Circus. The ruins of the circus, the former horseracing track, are free; in fact, they are so rudimentary that you could miss them entirely if you didn’t know where to look. The flat end of the U-shaped track is right in front of the Musée de l’Arles Antique. The museum has a great model that will help you put those few stones into a real picture.
Attraction | "Outdoor Farmers’ and Flea Market"
Arles has perhaps the most comprehensive farmers’ market I visited, running from 7am to 1pm on Wednesdays and Saturdays. It completely takes over boulevard des Lices, which is a part of the ring road that circles the historic quarter of Arles. (Wednesday’s market is on boulevard Emile Combes, a different part of the ring road.) While traffic continues to creep down the street during the market, stall after stall after stall lines the road, offering the entire range of French comestibles. It’s interesting how many foodstuffs are available loose that come in jars at home. Pickles and olives are displayed in bowls; you scoop up what you want and they package it for you on the spot. Even herbs and spices are sold loose.
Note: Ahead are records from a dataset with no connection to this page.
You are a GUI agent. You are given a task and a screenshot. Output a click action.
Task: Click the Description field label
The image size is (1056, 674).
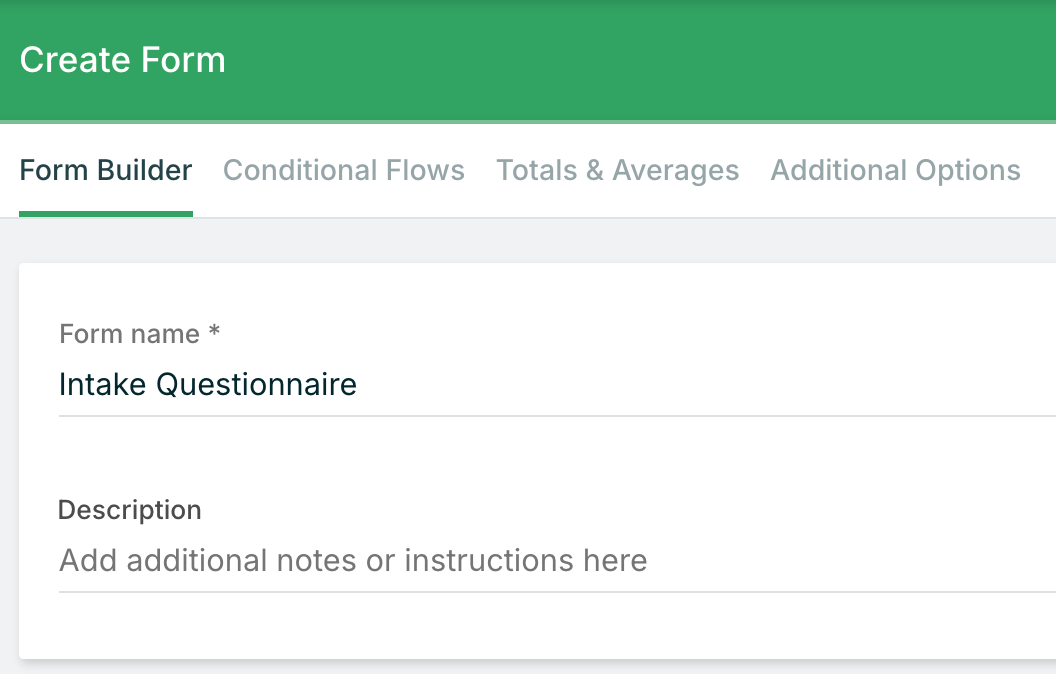point(129,510)
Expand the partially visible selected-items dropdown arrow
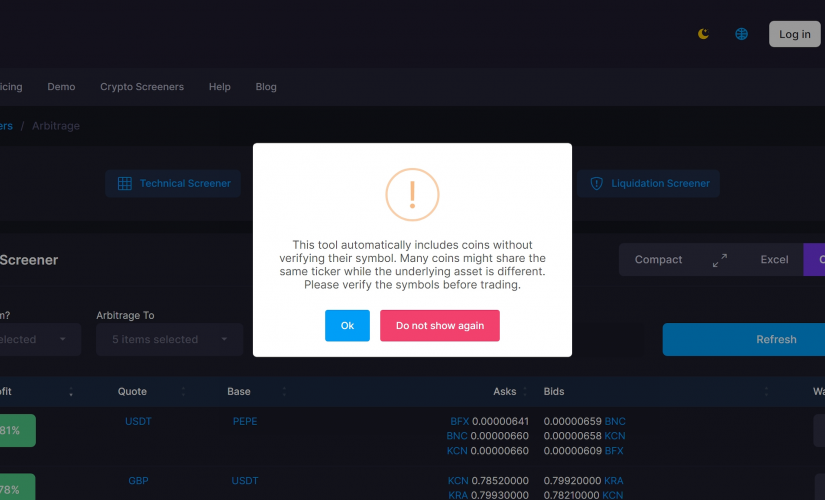Viewport: 825px width, 500px height. (63, 339)
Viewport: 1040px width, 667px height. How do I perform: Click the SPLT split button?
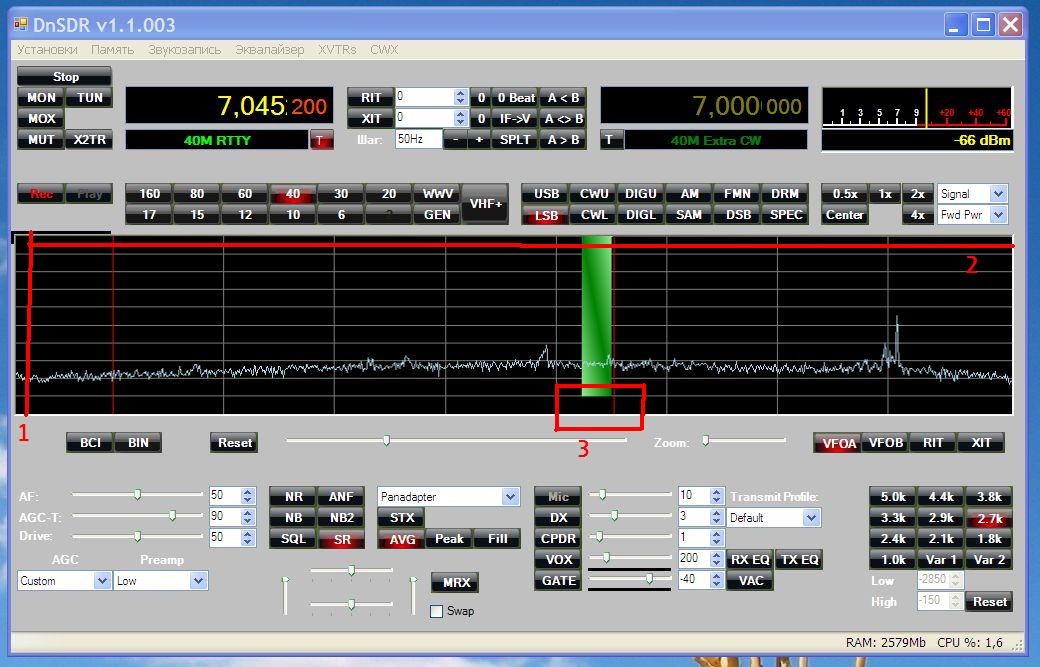515,140
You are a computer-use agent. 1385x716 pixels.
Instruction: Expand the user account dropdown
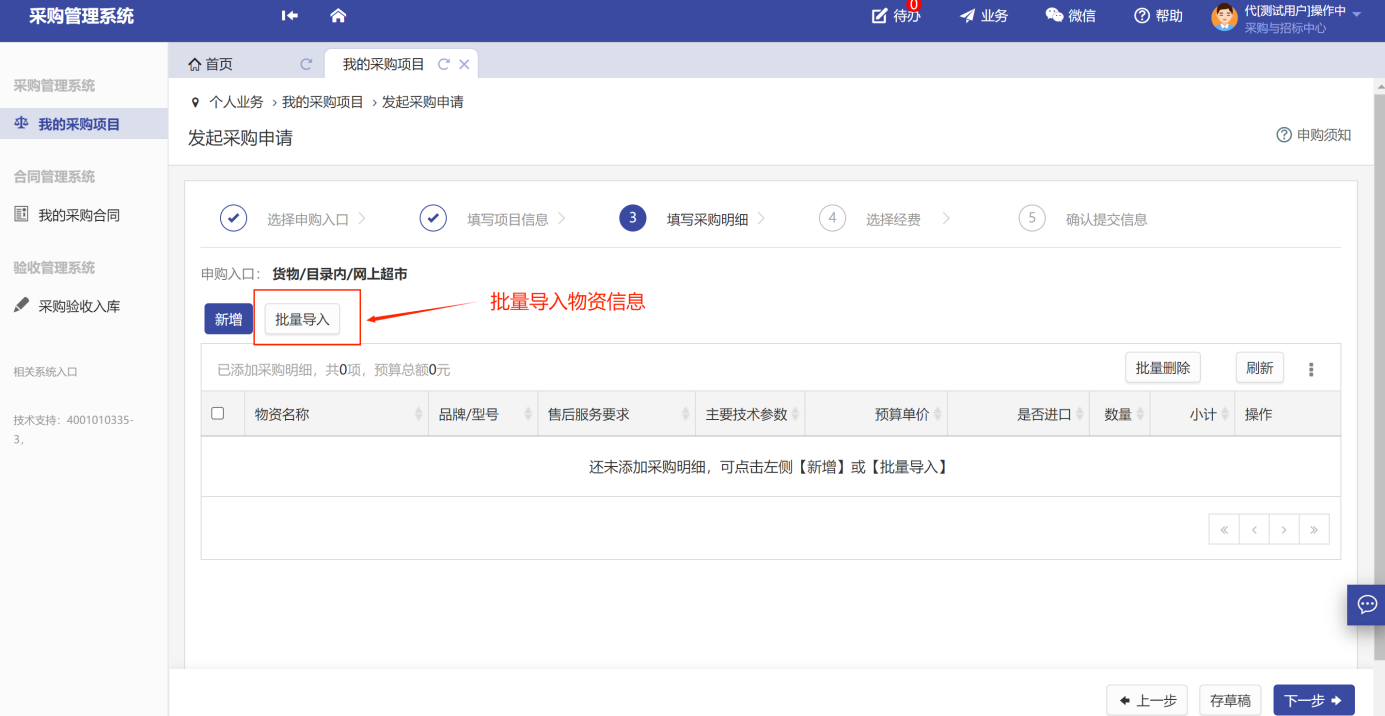click(x=1356, y=15)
There’s also the usual array of Provençal goods. These include colorful table linens (mustard yellow, hunter green, chalky sky blue, and maroon predominate), aromatic bars of soap, and anything and everything that can be made from lavender.
In addition to the usual grocery and Provençal craft items, however, Arles’ market is a crazed hodgepodge of everything and anything someone might need. The range of items is astounding. Women’s lingerie sets (lacy bra and matching thong panties) on hangers wave in the breeze, while a few stalls over a man hawks shiny new mattresses wrapped in plastic, followed by stall after stall of items that would fit right in at any dollar store back home – batteries and sunglasses and barrettes and nail polish. On the first Wednesday of the month, I’m told a flea market is included, but it’s hard to figure out what might be added to this surfeit of merchandise!
Incidentally, I noticed a lot more, for lack of a better term, riffraff lurking at this market than at most others. Pay attention to your possessions, particularly if you are making purchases or taking photos, and keep your passport, credit cards and big bills in your moneybelt.